Depuis lors, le pouvoir et l’opposition ne dialoguent pas, malgré les appels de la communauté internationale, notamment de l’Union européenne.

Un éventuel échec de la mission du FMI enverrait alors un nouveau signal négatif aux bailleurs de fonds, particulièrement mal venu après une croissance en berne en 2006. Selon les chiffres du FMI, le déficit budgétaire a presque doublé, passant de 3% du PIB en 2005 à quasiment 6% en 2006. Et en 2007, sans mesures d’ajustement, il pourrait atteindre les 8%. L’objectif du Fonds est d’arriver à moyen terme à 4% du PIB.

Ces contre-performances sont la conséquence d’une augmentation de la masse salariale, passée de 5,1% du PIB en 2004 à 6% en 2006 et qui pourrait atteindre 6,5% en 2007. Entre 2003 et 2006, 15.000 nouveaux agents ont été recrutés, faisant passer le nombre de fonctionnaires à 81.000.

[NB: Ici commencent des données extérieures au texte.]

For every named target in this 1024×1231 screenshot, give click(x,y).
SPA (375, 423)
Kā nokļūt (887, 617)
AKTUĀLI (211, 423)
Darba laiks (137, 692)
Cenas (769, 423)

Le « trou d’air » de 2006 s’explique également par des subventions au secteur de l’énergie, qui sont passées de 3,5% du PIB dans les années 2003-5 à 6,5% en 2006, et une forte augmentation des dépenses d’investissement sur ressources internes (7% du PIB en 2006 contre 4,8% en 2003).

Mais le FMI est relativement optimiste pour 2007, tablant sur une croissance de 5,1%, en raison notamment de la reprise de l’activité des Industries chimiques du Sénégal (ICS), dont l’arrêt pendant huit mois en 2006 a coûté entre 1 point et 1,5 point de croissance au pays. L’endettement des ICS, importante société de produits azotés et d’engrais et un des principaux employeurs du pays, dépassait fin 2006 plus de 200 milliards de FCFA (304 millions d’euros). Elle attend d’être recapitalisée par une société indienne.